WHAT THE TASK ASKS —
Extract verbatim every line from the one containing "Given: Click the 'By' text before author name" to the final line of the records below, inclusive, and exclude all pictures.

Start of DATA SHOWN

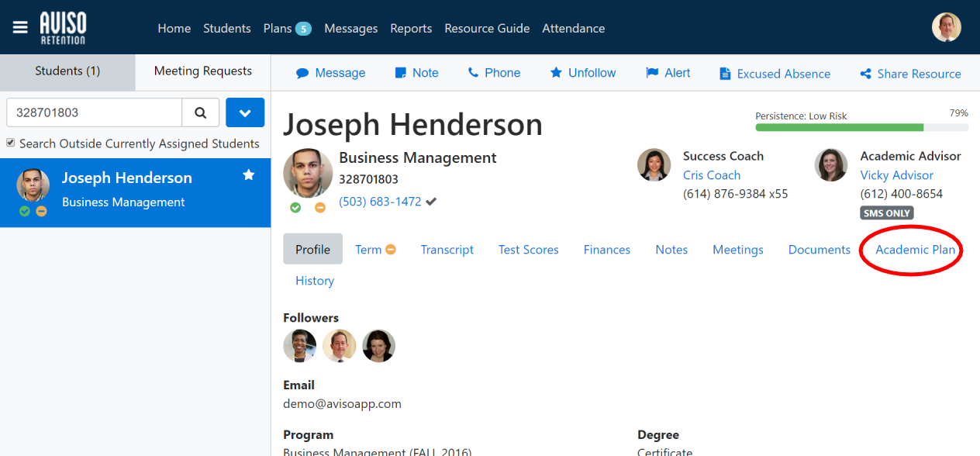Click Vicky Advisor link
Image resolution: width=980 pixels, height=456 pixels.
click(896, 175)
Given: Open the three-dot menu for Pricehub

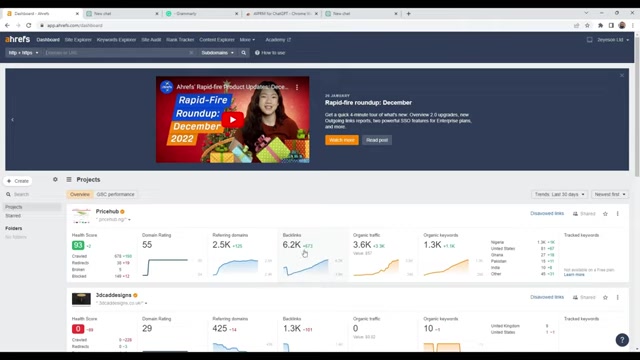Looking at the screenshot, I should [618, 213].
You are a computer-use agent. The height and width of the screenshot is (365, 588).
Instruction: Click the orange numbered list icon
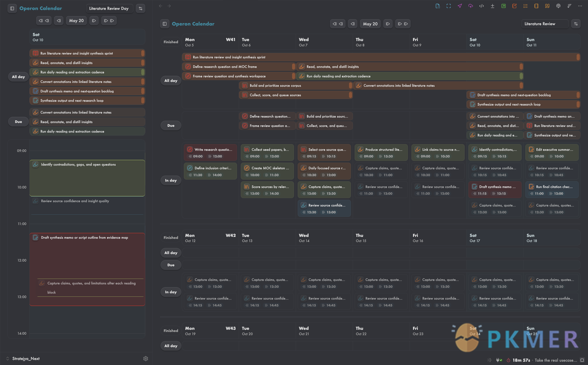tap(525, 6)
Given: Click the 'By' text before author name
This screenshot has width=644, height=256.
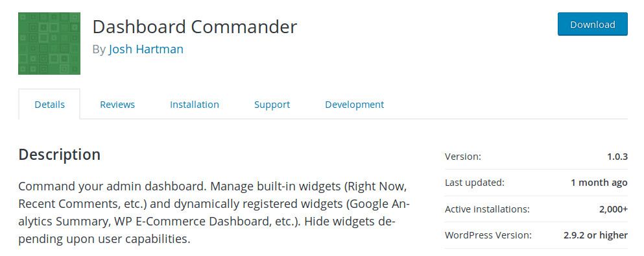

End of DATA SHOWN

ANSWER TO THE EXERCISE —
Given: Click the 'By' text before author name
This screenshot has width=644, height=256.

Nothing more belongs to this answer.